AMERICAN HEALTH CARE: WHAT MOST PEOPLE DON’T REALIZE

      There are those who believe that health care lends itself to the usual market forces, meaning that competition will bring about the best products at the lowest prices. For instance, comparative quality ratings and pricing for items such as autos and vacuum cleaners allow us to obtain the best products at the lowest possible costs.

But do these principles apply to health care? Clearly not, for several reasons. For example, if we suddenly become ill and need an ambulance, we summon the nearest local provider with its prevailing charges (which can be substantial), then taken to a nearby medical facility and usually charged exorbitant rates for emergency and/or hospital services.  If you are lucky enough to possess decent insurance, you will be billed according to whatever has—or has not—been agreed to with the ambulance service and hospital as reasonable compensation, and you will usually be required to ante up for any co pays or deductible amounts in your contract. All prices are entirely out of your control and obviously not subject to free market forces. And so it goes through the entire spectrum of medical care that includes drugs and devices, doctors’ fees, and numerous tests and additional services. At the end of this process, you are apt to receive an incomprehensibly large bill that is not coupled with reality or market forces, and even if you aren’t responsible for most of the payment, the money must come from somewhere, for your insurance carrier is not a philanthropical organization.

So, how much are we contributing as a nation to these healthcare expenditures? The bills total approximately $3 trillion annually, or about 17% of our overall economy. Of that total, hospital bills account for 40-50%; tests and ancillary services, 20-30%; doctors, 20%; drugs and devices, 15%: and nursing homes 5%. These amounts generally are twice the total expenditures of other western countries, which generally range from 6-11% of their respective economies. Since our outcomes seem not superior to those of the aforementioned nations, some experts even argue that our illness and mortality rates are even worse than those of other countries. But complicating factors such as obesity, poor lifestyle choices and others, may account for poor outcomes in this nation. Nevertheless, at best, our healthcare system is providing no clear advantage over those of other nations.

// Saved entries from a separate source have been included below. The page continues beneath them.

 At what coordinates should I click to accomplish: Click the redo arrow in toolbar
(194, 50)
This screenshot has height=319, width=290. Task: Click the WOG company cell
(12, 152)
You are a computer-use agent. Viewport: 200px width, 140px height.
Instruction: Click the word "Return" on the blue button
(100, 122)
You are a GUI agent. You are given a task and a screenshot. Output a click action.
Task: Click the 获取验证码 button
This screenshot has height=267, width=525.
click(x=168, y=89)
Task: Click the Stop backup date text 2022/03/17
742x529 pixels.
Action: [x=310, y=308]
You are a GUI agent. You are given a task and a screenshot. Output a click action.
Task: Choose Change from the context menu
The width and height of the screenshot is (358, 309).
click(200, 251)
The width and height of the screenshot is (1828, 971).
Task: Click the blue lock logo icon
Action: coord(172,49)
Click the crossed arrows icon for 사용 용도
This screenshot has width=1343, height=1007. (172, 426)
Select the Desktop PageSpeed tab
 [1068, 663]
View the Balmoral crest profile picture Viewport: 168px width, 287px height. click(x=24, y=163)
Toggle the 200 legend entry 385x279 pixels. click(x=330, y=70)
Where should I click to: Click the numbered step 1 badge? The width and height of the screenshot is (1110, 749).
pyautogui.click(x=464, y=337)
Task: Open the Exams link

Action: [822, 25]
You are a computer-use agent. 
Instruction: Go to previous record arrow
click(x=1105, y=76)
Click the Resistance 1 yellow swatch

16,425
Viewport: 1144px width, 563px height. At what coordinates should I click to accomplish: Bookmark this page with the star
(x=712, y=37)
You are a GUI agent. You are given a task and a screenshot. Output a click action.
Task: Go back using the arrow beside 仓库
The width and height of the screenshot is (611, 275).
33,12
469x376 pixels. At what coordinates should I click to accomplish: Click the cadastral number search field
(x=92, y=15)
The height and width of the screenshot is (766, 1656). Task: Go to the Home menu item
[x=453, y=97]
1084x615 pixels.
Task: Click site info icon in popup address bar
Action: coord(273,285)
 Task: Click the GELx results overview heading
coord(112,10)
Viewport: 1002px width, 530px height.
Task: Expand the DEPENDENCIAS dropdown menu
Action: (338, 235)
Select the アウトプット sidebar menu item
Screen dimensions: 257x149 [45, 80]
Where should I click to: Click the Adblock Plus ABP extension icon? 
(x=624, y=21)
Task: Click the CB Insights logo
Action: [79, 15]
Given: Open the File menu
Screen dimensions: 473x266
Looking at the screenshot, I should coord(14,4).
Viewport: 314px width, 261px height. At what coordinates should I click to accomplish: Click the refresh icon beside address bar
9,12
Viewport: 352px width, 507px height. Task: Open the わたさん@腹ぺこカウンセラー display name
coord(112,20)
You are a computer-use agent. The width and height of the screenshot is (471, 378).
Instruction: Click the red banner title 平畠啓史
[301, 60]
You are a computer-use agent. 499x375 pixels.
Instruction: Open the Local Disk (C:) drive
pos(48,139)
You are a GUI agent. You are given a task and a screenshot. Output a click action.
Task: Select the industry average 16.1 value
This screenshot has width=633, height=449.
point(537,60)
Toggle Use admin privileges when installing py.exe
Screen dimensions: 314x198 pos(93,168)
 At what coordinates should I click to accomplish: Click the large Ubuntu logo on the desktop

So how do we explain all this? We are overpaying for virtually all components of our health care system. We are doing so because there are few if any restraints on the charges. For instance, Obamacare put no controls on the pricing of drugs or clinical care. Pharmaceutical companies’ charges are not only unrestrained, but they can often “game” the system to overcharge for older, generic drugs. The insurance carriers were granted unrestricted leeway in setting premiums and deductibles in exchange for allowing policies that provide maternity and preventive care and that mandate coverage for patients with preexisting conditions.  Hospitals can pad their bills through the use of opaque charges that include all sorts of add-ons and “facility” fees, making them all but impossible to decipher. Fortunately, Medicare serves as a partial restraint on many of these excesses: For instance it applies a so-called Disease Related Grouping (DRG) system to bundle and restrain allowable hospital charges for given diseases/and or treatments. Although this system does restrain charges somewhat, medical purveyors often use other means’ to circumvent these amounts, and hospitals can still bill private insurers at higher rates, depending on prior agreements. Also, coding of procedures and even physician’s services has become a science of gaming to extract the highest possible tariffs. In all cases, those who are uninsured—and are least likely to afford them—receive the highest bills.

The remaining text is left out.